When we decide to get rid of bad habits, it takes some conscious effort. If you have made the decision to give up your addiction, you have already made the biggest step toward recovery. Craving what you have become accustomed to doing is normal. The thing to keep in mind is that most cravings only last a few minutes. The trick is to be prepared with tools when a craving hits, and make the necessary changes in your life so that all of the factors that lead to your addiction will not lead you down the same road. The two main reasons a person uses drugs or alcohol is to relax or to escape. Being aware of your personal triggers will also help you know how to cope when a craving strikes.

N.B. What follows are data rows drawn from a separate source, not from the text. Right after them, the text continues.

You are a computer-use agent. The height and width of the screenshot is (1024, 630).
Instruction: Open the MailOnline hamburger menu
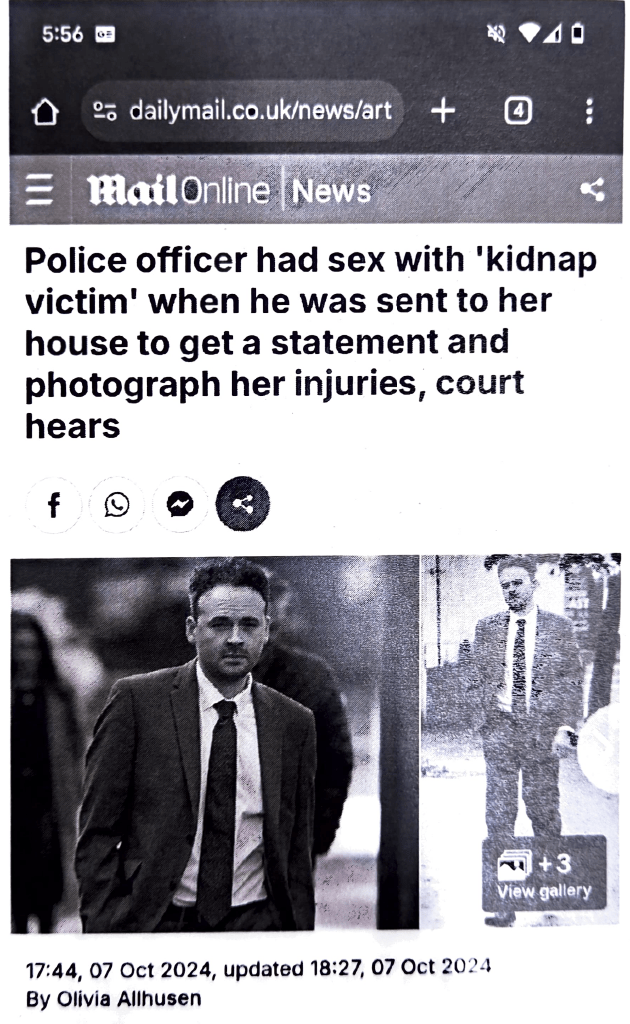[x=39, y=190]
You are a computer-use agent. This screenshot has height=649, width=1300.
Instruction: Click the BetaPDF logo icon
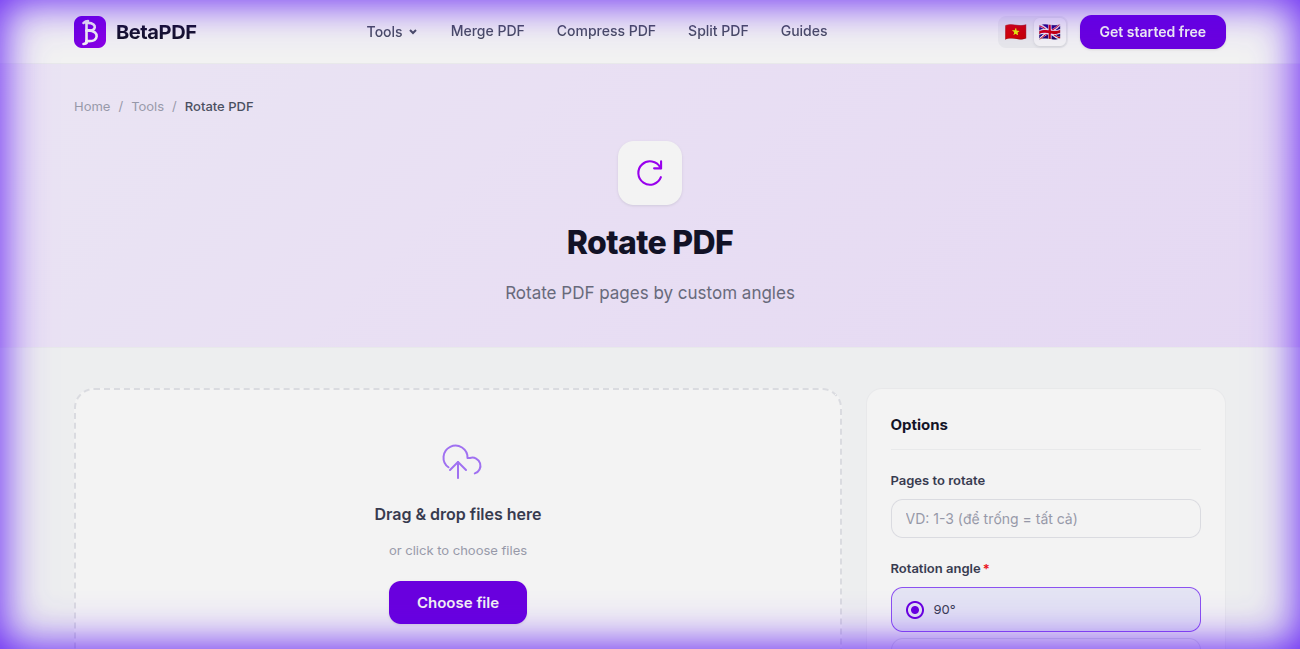[x=89, y=31]
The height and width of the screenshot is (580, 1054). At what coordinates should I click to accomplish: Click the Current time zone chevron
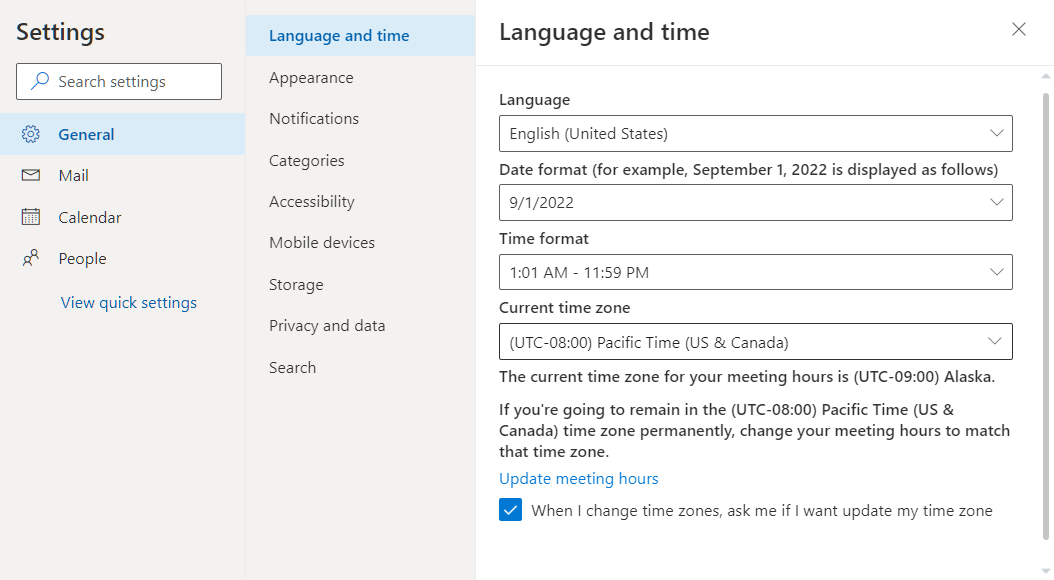click(x=996, y=341)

Here are some tips to help get through addiction cravings:

  1. Make a list – Once you have made the decision to get sober, make a list of the reasons why you used. Becoming aware of your triggers will help you understand why you are feeling the way you are when a craving hits. It could be anything from a stressful day at work, to your children misbehaving, to an awful commute. When we are aware of what sets us off, we are better able to handle a craving because we have the understanding that this is how we used to deal with these situations.
  2. Learn relaxation techniques – When a craving hits, it usually only lasts up to ten minutes, although it may feel like much longer. Learn to breathe deep, stretch, go for a walk, or do something that relaxes you and takes your mind off of the desire to pick up. Keep in mind that the old way was a lie. Using does not make things better.

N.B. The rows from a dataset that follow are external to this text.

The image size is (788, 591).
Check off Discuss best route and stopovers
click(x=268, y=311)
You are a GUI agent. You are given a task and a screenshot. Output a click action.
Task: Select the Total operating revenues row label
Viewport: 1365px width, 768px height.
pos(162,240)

  3. A.L.T. Be aware of when you are hungry, angry, lonely, or tired. Drug and/or alcohol addictions often hide hunger. We often drank or got high when our bodies just needed some food. Sometimes an addiction becomes a friend, because we have used drugs, alcohol, cigarettes, etc., to comfort ourselves when lonely. When we were tired, we picked up for a “pick-me-up.” Listen to your body. If you are tired, take a nap. Make sure to eat well-balanced meals. Map out a plan to deal with tough emotions like anger or abandonment. Get involved in group meetings and get phone numbers. You never have to be lonely again because someone will always be there to pick up the phone when you are going through a rough time.
  4. Exercise – In the beginning of recovery, cravings can be very powerful. Doing something physical can make you feel better and give you a new, healthier habit. Go for a run, a bike ride, or a long walk. Every time you answer “no” to a craving, your addiction gets weaker, and your sobriety gains strength. Eventually, the cravings will dissipate completely.
  5. Cry – Sometimes a good cry is all we need to cleanse our soul and get back to feeling good again. It is okay to cry. If you are overcoming addiction, feelings have probably been buried for a long time. Give yourself permission to cry, but don’t get stuck in it. Feel the emotions, release them, and then get on with your day.

Making the decision to change the life we have been living may seem impossible at first, but with conscious effort, and help from those who care, it will get easier and easier.